Required task | Transcribe each of the following records verbatim, reproducing every line without alteration.

Task inputs |

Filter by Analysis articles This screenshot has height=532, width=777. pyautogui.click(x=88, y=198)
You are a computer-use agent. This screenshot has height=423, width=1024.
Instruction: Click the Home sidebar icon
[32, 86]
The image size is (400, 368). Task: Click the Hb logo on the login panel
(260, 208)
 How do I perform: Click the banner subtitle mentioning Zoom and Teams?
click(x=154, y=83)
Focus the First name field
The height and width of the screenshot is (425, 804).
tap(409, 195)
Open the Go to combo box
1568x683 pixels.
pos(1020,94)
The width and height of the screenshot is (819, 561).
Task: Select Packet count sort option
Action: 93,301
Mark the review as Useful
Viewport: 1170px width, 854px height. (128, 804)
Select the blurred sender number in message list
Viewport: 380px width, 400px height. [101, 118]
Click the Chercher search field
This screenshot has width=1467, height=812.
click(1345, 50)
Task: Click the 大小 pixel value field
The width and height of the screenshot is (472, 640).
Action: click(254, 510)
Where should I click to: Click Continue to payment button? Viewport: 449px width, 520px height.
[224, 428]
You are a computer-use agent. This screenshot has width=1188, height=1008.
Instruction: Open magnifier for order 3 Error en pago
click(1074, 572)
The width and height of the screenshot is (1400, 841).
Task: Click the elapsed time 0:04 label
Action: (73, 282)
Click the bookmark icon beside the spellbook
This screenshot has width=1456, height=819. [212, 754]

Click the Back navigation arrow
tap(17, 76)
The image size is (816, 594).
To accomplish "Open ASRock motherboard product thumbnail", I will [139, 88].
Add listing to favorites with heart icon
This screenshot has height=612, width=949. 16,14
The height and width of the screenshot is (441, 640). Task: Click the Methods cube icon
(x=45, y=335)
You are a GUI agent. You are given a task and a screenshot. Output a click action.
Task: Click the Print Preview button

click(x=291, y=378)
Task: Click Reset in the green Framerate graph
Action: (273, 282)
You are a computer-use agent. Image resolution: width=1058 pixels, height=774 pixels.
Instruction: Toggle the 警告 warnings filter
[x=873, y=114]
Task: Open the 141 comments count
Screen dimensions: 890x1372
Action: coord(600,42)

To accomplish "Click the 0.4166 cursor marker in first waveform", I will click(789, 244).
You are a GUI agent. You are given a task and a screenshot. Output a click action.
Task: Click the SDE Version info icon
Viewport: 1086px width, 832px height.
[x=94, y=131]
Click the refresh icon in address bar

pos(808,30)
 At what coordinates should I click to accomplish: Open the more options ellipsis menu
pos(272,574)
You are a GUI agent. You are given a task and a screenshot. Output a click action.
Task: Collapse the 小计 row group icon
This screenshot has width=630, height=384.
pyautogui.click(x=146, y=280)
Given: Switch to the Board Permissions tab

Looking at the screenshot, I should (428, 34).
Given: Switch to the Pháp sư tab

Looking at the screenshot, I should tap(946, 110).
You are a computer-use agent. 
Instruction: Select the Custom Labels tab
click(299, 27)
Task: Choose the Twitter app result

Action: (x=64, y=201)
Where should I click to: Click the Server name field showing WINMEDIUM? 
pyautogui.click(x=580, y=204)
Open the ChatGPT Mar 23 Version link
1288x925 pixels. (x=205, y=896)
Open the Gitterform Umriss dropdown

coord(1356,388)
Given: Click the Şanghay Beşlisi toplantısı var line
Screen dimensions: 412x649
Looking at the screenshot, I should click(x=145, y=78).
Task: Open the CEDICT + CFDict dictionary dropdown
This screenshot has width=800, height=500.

Expected answer |
Filter by Analysis articles This screenshot has height=532, width=777. pyautogui.click(x=88, y=198)
You are a computer-use agent. This screenshot has height=423, width=1024.
Instruction: Click the Home sidebar icon
[32, 86]
The image size is (400, 368). Task: Click the Hb logo on the login panel
(260, 208)
 How do I perform: Click the banner subtitle mentioning Zoom and Teams?
click(x=154, y=83)
Focus the First name field
The height and width of the screenshot is (425, 804).
tap(409, 195)
Open the Go to combo box
1568x683 pixels.
pos(1020,94)
The width and height of the screenshot is (819, 561).
Task: Select Packet count sort option
Action: 93,301
Mark the review as Useful
Viewport: 1170px width, 854px height. (128, 804)
Select the blurred sender number in message list
Viewport: 380px width, 400px height. [101, 118]
Click the Chercher search field
This screenshot has width=1467, height=812.
click(1345, 50)
Task: Click the 大小 pixel value field
The width and height of the screenshot is (472, 640).
Action: click(254, 510)
Where should I click to: Click Continue to payment button? Viewport: 449px width, 520px height.
[224, 428]
You are a computer-use agent. This screenshot has width=1188, height=1008.
Instruction: Open magnifier for order 3 Error en pago
click(1074, 572)
The width and height of the screenshot is (1400, 841).
Task: Click the elapsed time 0:04 label
Action: (73, 282)
Click the bookmark icon beside the spellbook
This screenshot has width=1456, height=819. [212, 754]

Click the Back navigation arrow
tap(17, 76)
The image size is (816, 594).
To accomplish "Open ASRock motherboard product thumbnail", I will [139, 88].
Add listing to favorites with heart icon
This screenshot has height=612, width=949. 16,14
The height and width of the screenshot is (441, 640). Task: Click the Methods cube icon
(x=45, y=335)
You are a GUI agent. You are given a task and a screenshot. Output a click action.
Task: Click the Print Preview button

click(x=291, y=378)
Task: Click Reset in the green Framerate graph
Action: (273, 282)
You are a computer-use agent. Image resolution: width=1058 pixels, height=774 pixels.
Instruction: Toggle the 警告 warnings filter
[x=873, y=114]
Task: Open the 141 comments count
Screen dimensions: 890x1372
Action: coord(600,42)

To accomplish "Click the 0.4166 cursor marker in first waveform", I will click(789, 244).
You are a GUI agent. You are given a task and a screenshot. Output a click action.
Task: Click the SDE Version info icon
Viewport: 1086px width, 832px height.
[x=94, y=131]
Click the refresh icon in address bar

pos(808,30)
 At what coordinates should I click to accomplish: Open the more options ellipsis menu
pos(272,574)
You are a GUI agent. You are given a task and a screenshot. Output a click action.
Task: Collapse the 小计 row group icon
This screenshot has width=630, height=384.
pyautogui.click(x=146, y=280)
Given: Switch to the Board Permissions tab

Looking at the screenshot, I should (428, 34).
Given: Switch to the Pháp sư tab

Looking at the screenshot, I should tap(946, 110).
You are a computer-use agent. 
Instruction: Select the Custom Labels tab
click(299, 27)
Task: Choose the Twitter app result

Action: (x=64, y=201)
Where should I click to: Click the Server name field showing WINMEDIUM? 
pyautogui.click(x=580, y=204)
Open the ChatGPT Mar 23 Version link
1288x925 pixels. (x=205, y=896)
Open the Gitterform Umriss dropdown

coord(1356,388)
Given: Click the Şanghay Beşlisi toplantısı var line
Screen dimensions: 412x649
Looking at the screenshot, I should click(x=145, y=78).
Task: Open the CEDICT + CFDict dictionary dropdown
This screenshot has width=800, height=500.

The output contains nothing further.